Indeed it seems to me that at one time all the excitement was about VAM mycorrhizae in field crops, and endophytes were only known in Poacea crops (and orchids of course!).
This is probably the reason for drawing a line between the in vs out symbionts, since endophytes were officially "not found" in any crops except grains, until more recently proven to be wrong.
Here is a study of culturable endophytes:
https://www.nature.com/articles/s41598-018-38230-xNotice that they carefuly sterilized the outsides of the plants to ensure that only endophytes were cultured. They wanted to be sure the organisms they cultured were in fact endophytes.
Also the fungi were cultured on antibiotic PDA plates to prevent bacterial growth, so not a kombucha!

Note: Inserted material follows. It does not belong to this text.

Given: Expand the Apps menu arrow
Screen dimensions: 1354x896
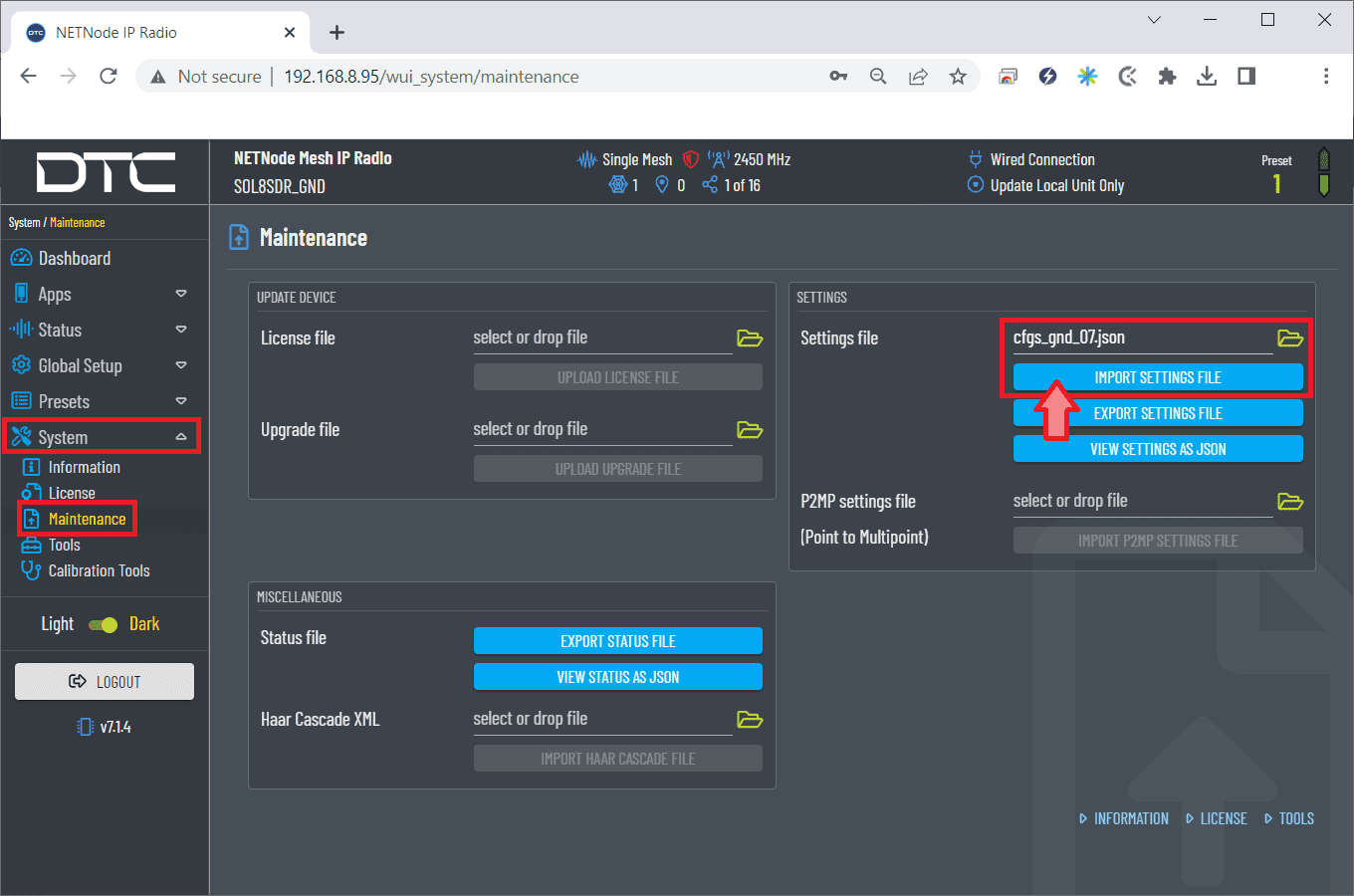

After isolating and growing them all up, they made a broth from spores and mycelia rinsed off the plates, and used that to inoculate the crops.
I doubt that would work as a way of distributing endophytes with your seeds, you would probably need to dry or somehow get them in a dormant condition ready to be sprouted and applied in the field.

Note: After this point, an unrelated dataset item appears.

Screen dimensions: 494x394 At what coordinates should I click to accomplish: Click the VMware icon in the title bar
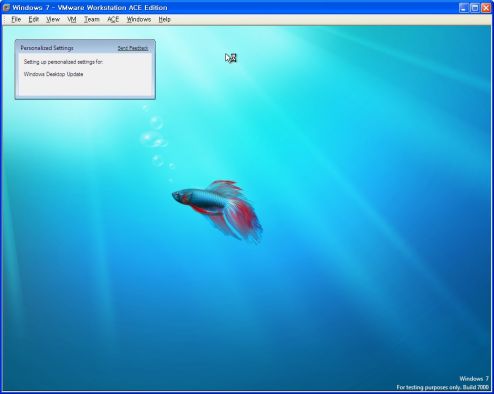coord(6,7)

Interesting to notice, though, that they did in fact find endophytes in seeds themselves, as well as other tissues. So you may be distributing more than you think.

Just noting as well, this study found vastly more culturable endophytes in organic compared with conventional farms. Obviously using fungicides and etc messes with the plant's internal microbiome as well. Maybe some useful stats there for your course.
It is interesting that some of the isolates are recognizable to me as known pathogens of the crops. (Fusariums, Alternaria, etc)
I wonder if they help growth in any way, or are they just lying dormant to fulfill their function of rotting it down when the time comes.
I've given this a lot of thought regarding tomatoes, I do believe that hosting rots is adaptive, to get their seeds out of the wet gel and into some condition to survive winter by drying out first. I'm selecting them to be more dependent on the animal in attendance (me).
As for the woo-woo, well you and I and every other living thing are all part of the same diversified genome, everything alive on this planet has some DNA in common, and it stands to reason that different organisms work together for common cause. But I think it would be just confusing the issue, to say that the endophytes and plants are 'the same genome'. The endophytes aren't found in the plant's DNA - they have their own DNA kept separately, and just happen to live inside the plants.
Viruses OTOH are something else, but I believe the relationship (including in some cases, a presence in our DNA) is very very far from being understood. I wouldn't consider them in the same package as endophytes.